Problem description: Please format each line of the items below as one string in a single JSON list, omitting blank lines.

Data to process:
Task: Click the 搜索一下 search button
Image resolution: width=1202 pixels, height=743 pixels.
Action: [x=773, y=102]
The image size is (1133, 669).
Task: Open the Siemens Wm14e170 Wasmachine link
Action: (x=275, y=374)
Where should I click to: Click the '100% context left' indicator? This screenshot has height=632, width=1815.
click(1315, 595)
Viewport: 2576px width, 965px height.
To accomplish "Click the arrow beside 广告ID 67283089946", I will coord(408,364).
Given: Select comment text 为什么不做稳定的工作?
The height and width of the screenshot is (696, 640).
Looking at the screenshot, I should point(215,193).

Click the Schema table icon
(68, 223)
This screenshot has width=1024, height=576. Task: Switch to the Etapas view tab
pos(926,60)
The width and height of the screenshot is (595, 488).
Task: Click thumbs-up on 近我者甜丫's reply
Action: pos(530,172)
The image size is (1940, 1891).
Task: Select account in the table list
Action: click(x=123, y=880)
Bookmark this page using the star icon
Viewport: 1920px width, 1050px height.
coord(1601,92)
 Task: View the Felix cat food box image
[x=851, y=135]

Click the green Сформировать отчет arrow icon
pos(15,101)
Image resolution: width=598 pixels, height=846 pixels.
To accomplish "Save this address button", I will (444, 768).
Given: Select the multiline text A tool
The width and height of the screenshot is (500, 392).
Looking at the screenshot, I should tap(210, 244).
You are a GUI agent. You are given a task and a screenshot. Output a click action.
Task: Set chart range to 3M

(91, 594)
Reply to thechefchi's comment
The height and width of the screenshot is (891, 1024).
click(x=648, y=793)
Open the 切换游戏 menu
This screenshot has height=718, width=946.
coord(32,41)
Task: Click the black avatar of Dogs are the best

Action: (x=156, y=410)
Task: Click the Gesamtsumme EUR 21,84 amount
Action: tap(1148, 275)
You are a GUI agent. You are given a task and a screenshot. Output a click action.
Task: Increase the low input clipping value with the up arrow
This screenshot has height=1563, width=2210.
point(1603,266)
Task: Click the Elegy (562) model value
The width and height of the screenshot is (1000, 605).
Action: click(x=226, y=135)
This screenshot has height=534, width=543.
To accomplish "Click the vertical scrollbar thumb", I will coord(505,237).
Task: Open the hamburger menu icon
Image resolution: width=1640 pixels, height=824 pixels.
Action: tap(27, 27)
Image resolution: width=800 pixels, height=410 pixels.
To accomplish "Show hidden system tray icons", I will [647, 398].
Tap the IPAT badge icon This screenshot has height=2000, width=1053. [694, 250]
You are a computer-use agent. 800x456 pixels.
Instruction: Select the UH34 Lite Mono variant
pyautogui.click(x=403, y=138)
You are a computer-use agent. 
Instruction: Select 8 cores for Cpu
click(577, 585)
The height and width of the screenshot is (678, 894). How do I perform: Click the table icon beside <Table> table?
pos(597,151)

Complete output:
[
  "Task: Click the 搜索一下 search button",
  "Image resolution: width=1202 pixels, height=743 pixels.",
  "Action: [x=773, y=102]",
  "The image size is (1133, 669).",
  "Task: Open the Siemens Wm14e170 Wasmachine link",
  "Action: (x=275, y=374)",
  "Where should I click to: Click the '100% context left' indicator? This screenshot has height=632, width=1815.",
  "click(1315, 595)",
  "Viewport: 2576px width, 965px height.",
  "To accomplish \"Click the arrow beside 广告ID 67283089946\", I will coord(408,364).",
  "Given: Select comment text 为什么不做稳定的工作?",
  "The height and width of the screenshot is (696, 640).",
  "Looking at the screenshot, I should point(215,193).",
  "Click the Schema table icon",
  "(68, 223)",
  "This screenshot has width=1024, height=576. Task: Switch to the Etapas view tab",
  "pos(926,60)",
  "The width and height of the screenshot is (595, 488).",
  "Task: Click thumbs-up on 近我者甜丫's reply",
  "Action: pos(530,172)",
  "The image size is (1940, 1891).",
  "Task: Select account in the table list",
  "Action: click(x=123, y=880)",
  "Bookmark this page using the star icon",
  "Viewport: 1920px width, 1050px height.",
  "coord(1601,92)",
  " Task: View the Felix cat food box image",
  "[x=851, y=135]",
  "Click the green Сформировать отчет arrow icon",
  "pos(15,101)",
  "Image resolution: width=598 pixels, height=846 pixels.",
  "To accomplish \"Save this address button\", I will (444, 768).",
  "Given: Select the multiline text A tool",
  "The width and height of the screenshot is (500, 392).",
  "Looking at the screenshot, I should tap(210, 244).",
  "You are a GUI agent. You are given a task and a screenshot. Output a click action.",
  "Task: Set chart range to 3M",
  "(91, 594)",
  "Reply to thechefchi's comment",
  "The height and width of the screenshot is (891, 1024).",
  "click(x=648, y=793)",
  "Open the 切换游戏 menu",
  "This screenshot has height=718, width=946.",
  "coord(32,41)",
  "Task: Click the black avatar of Dogs are the best",
  "Action: (x=156, y=410)",
  "Task: Click the Gesamtsumme EUR 21,84 amount",
  "Action: tap(1148, 275)",
  "You are a GUI agent. You are given a task and a screenshot. Output a click action.",
  "Task: Increase the low input clipping value with the up arrow",
  "This screenshot has height=1563, width=2210.",
  "point(1603,266)",
  "Task: Click the Elegy (562) model value",
  "The width and height of the screenshot is (1000, 605).",
  "Action: click(x=226, y=135)",
  "This screenshot has height=534, width=543.",
  "To accomplish \"Click the vertical scrollbar thumb\", I will coord(505,237).",
  "Task: Open the hamburger menu icon",
  "Image resolution: width=1640 pixels, height=824 pixels.",
  "Action: tap(27, 27)",
  "Image resolution: width=800 pixels, height=410 pixels.",
  "To accomplish \"Show hidden system tray icons\", I will [647, 398].",
  "Tap the IPAT badge icon This screenshot has height=2000, width=1053. [694, 250]",
  "You are a computer-use agent. 800x456 pixels.",
  "Instruction: Select the UH34 Lite Mono variant",
  "pyautogui.click(x=403, y=138)",
  "You are a computer-use agent. ",
  "Instruction: Select 8 cores for Cpu",
  "click(577, 585)",
  "The height and width of the screenshot is (678, 894). How do I perform: Click the table icon beside <Table> table?",
  "pos(597,151)"
]